The presented article is an original research material that is of scientific interest. It is devoted to the study of microbial communities living under various ice conditions in the bottom sediments of the Antarctic Peninsula.

It is devoted to the study of microbial communities living under various ice conditions in the bottom sediments of the Antarctic Peninsula.

the authors conducted a large-scale study, revealed the distribution of microbial communities depending on the redox situation and ice cover, respectively, linking the analysis with the input of organic matter.

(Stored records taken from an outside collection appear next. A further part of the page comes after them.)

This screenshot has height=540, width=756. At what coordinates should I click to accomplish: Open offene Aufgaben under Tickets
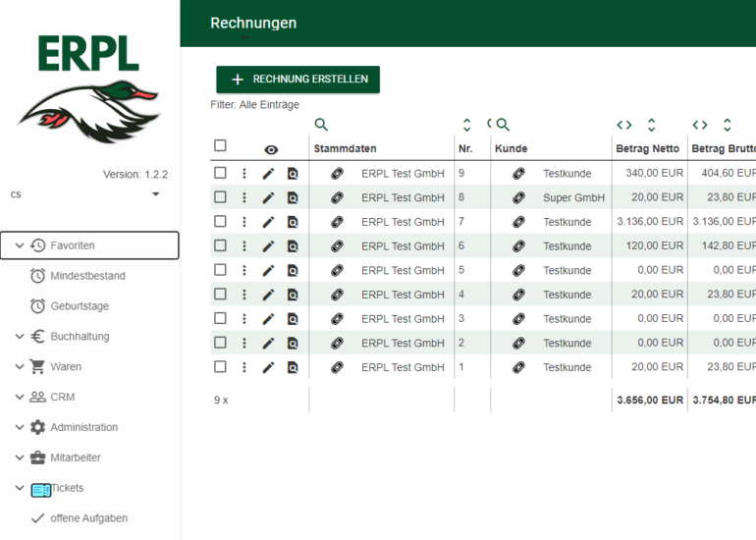pos(88,518)
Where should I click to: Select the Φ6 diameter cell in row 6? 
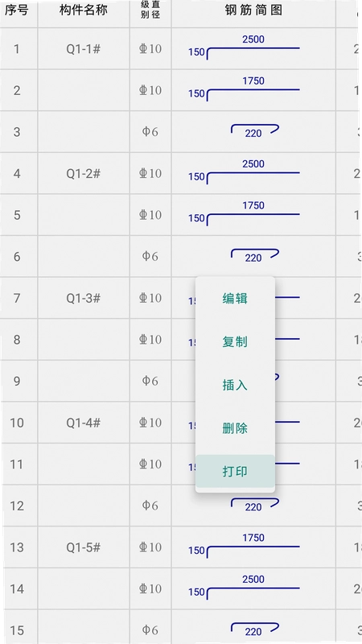click(150, 256)
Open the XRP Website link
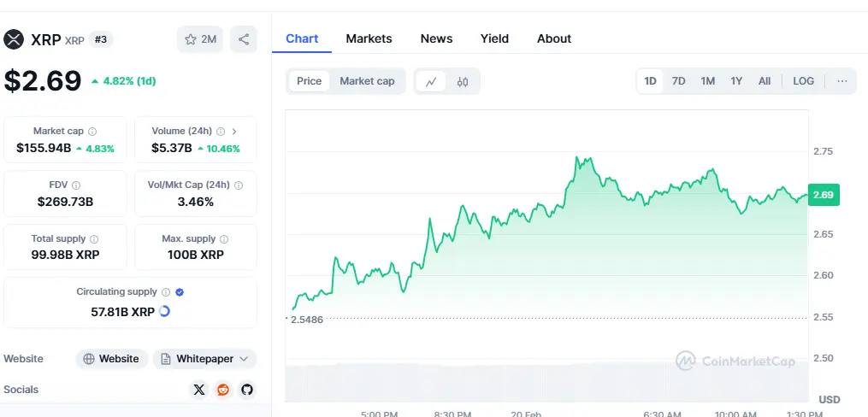The height and width of the screenshot is (417, 868). pyautogui.click(x=111, y=359)
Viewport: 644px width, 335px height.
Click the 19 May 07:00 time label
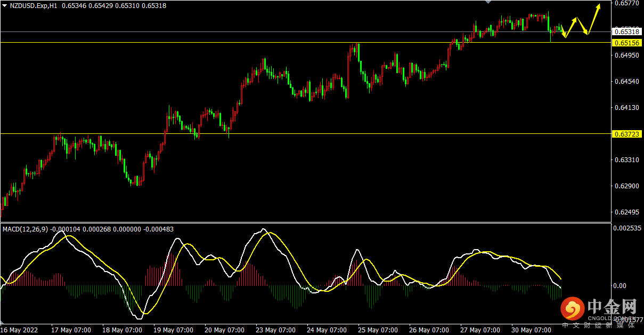pos(173,330)
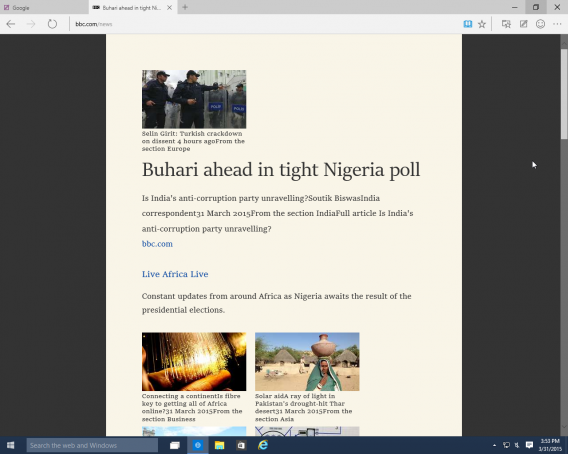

The article is of interest, presents new knowledge and scientific data, I believe that the authors presented the material at a fairly high level, and the minor comments that I had should not interfere with the publication. I believe that the article can be published in this submission.

Author Response

Dear Editor,

 

We would like to thank the reviewer for the careful review. We are pleased that the feedback was positive, as the reviewer was satisfied with the motivation and results of our work.

 

Yours sincerely,

Marwa Baloza

Reviewer 2 Report

The article is well written, even though the manuscript is more descriptive than the heart-braking one, I like the results. I would like to see more information on the biota enclosed in the ice but still, the information is very valuable.

I recommend the article for publication.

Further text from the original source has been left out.